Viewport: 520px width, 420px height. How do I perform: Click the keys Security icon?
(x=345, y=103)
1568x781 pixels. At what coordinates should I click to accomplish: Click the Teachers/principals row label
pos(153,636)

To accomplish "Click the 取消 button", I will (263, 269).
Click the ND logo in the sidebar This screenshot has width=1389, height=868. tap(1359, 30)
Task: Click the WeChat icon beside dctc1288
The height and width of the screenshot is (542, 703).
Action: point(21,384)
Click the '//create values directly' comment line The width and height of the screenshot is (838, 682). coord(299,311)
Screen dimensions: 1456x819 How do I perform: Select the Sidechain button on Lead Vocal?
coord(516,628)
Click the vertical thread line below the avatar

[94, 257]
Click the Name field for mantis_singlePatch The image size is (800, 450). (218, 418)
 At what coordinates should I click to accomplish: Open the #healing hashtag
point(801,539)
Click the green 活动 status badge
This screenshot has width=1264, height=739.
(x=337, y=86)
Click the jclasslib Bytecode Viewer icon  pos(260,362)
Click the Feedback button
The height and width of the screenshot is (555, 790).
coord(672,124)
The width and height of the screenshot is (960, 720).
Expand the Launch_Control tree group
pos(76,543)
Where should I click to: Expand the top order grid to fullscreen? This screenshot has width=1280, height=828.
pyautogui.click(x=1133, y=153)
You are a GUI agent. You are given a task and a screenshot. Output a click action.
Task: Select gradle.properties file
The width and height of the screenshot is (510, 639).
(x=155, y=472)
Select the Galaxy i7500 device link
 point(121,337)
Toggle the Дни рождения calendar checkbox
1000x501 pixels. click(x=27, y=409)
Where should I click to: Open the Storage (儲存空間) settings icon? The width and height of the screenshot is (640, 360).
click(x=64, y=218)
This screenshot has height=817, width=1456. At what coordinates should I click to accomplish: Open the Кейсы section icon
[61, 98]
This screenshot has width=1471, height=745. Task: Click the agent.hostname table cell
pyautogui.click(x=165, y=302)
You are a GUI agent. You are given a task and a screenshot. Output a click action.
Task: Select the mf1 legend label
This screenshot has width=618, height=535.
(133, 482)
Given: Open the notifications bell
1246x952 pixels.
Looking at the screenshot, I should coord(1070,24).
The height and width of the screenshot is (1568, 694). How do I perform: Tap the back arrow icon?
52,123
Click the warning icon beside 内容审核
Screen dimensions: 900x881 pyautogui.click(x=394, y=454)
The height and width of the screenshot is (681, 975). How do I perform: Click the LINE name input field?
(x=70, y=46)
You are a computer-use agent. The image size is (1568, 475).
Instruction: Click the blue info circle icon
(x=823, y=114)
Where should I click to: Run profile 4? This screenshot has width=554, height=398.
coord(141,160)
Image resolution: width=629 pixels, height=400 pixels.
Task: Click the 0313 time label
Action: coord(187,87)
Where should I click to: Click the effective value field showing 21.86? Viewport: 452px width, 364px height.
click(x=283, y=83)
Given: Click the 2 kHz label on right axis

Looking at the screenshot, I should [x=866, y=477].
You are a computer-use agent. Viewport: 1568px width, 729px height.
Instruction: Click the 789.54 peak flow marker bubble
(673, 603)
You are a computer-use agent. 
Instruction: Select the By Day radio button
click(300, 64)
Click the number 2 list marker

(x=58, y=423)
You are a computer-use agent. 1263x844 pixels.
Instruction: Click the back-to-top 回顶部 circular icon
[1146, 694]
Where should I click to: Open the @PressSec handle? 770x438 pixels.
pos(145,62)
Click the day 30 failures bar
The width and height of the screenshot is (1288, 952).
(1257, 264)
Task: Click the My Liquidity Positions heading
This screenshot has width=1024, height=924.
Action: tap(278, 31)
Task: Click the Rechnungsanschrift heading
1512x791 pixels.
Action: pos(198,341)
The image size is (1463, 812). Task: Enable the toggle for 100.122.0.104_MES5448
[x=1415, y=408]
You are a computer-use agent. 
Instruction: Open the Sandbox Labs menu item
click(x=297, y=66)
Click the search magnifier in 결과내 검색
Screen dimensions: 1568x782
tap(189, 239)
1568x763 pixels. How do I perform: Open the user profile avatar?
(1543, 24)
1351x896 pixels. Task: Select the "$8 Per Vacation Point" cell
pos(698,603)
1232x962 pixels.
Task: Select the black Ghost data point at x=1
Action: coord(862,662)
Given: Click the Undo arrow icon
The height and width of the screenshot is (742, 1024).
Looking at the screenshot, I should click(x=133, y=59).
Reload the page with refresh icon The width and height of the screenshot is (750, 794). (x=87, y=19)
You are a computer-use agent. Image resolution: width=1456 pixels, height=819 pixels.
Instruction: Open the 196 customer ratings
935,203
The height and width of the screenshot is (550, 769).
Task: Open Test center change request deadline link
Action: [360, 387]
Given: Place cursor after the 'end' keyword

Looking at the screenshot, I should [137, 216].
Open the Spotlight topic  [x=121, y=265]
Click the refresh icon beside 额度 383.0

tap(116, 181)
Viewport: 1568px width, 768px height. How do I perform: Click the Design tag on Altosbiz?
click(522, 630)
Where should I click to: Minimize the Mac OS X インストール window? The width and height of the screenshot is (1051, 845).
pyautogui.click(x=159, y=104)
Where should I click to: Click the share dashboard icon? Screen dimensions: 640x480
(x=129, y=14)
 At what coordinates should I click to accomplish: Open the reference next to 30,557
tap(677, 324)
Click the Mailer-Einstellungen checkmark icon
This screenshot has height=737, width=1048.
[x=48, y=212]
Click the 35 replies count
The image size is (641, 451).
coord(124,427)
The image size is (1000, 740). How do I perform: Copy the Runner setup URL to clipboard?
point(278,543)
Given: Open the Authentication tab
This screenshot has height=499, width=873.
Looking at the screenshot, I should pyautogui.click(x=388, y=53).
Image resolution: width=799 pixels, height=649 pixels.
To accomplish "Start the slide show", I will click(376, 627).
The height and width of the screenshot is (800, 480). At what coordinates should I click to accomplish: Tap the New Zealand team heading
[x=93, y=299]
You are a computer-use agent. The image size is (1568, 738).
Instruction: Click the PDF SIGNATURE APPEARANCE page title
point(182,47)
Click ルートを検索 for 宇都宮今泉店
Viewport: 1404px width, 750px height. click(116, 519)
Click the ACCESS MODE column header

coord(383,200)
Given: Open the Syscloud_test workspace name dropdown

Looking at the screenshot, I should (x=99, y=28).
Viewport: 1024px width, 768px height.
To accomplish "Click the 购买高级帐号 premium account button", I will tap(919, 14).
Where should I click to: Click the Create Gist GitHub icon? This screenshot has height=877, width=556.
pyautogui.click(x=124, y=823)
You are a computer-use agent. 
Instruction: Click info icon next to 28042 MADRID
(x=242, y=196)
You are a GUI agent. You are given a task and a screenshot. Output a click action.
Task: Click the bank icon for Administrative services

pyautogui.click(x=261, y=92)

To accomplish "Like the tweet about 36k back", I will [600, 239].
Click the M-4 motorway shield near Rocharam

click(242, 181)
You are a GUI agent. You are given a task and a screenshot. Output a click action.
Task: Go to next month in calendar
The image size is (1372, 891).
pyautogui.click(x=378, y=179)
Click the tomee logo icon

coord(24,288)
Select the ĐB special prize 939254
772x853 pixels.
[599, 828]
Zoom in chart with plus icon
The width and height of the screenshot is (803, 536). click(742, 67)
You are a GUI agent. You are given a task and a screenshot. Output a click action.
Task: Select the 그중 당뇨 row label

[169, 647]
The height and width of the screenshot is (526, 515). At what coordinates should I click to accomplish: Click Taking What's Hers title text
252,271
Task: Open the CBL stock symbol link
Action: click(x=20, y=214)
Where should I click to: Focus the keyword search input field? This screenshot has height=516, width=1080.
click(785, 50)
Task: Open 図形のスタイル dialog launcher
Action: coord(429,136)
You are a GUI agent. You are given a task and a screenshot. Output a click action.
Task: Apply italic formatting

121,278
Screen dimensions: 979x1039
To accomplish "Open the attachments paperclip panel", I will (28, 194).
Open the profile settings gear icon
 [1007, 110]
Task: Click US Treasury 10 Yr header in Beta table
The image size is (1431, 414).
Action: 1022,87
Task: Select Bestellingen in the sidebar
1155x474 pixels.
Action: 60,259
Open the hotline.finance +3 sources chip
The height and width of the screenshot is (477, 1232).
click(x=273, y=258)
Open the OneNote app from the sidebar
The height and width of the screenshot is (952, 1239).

• • • • • • •

To do
Line count for the word "sidebar": please state how many lines of the records above contain it, and nothing else.

Your solution
3